→ **Task**
Restate all data exactly. No images.

→ **Provided information**
----

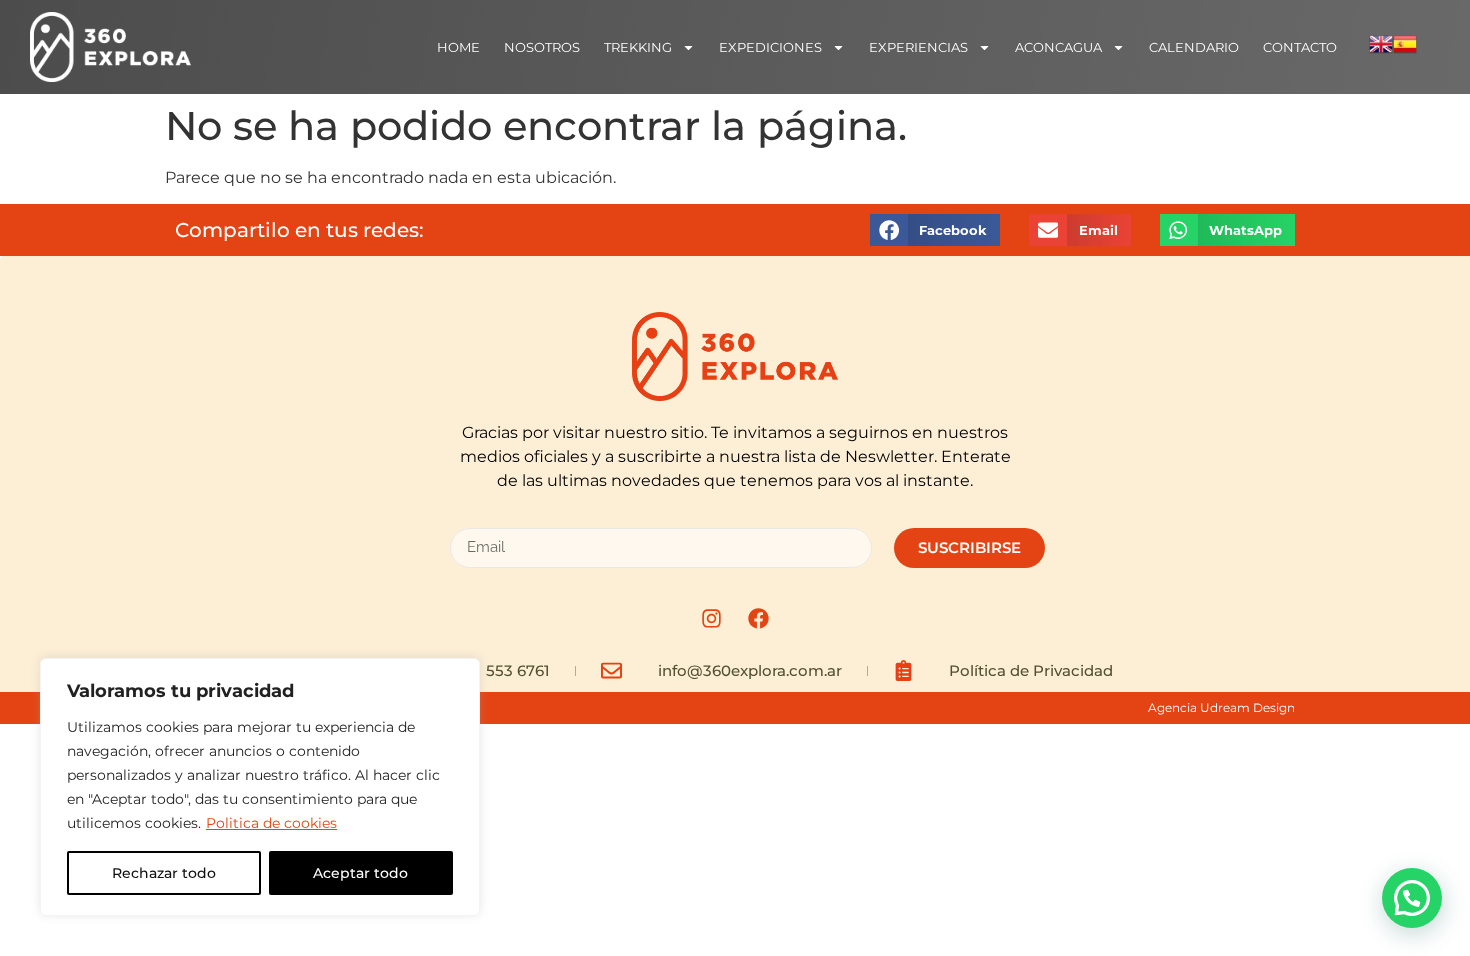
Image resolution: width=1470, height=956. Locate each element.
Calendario (1194, 47)
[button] (935, 229)
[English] (1381, 50)
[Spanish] (1405, 50)
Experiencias (918, 47)
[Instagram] (712, 619)
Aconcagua (1058, 47)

----

→ **The answer**
Image resolution: width=1470, height=956. Locate each element.
Calendario (1194, 47)
[button] (935, 229)
[English] (1381, 50)
[Spanish] (1405, 50)
Experiencias (918, 47)
[Instagram] (712, 619)
Aconcagua (1058, 47)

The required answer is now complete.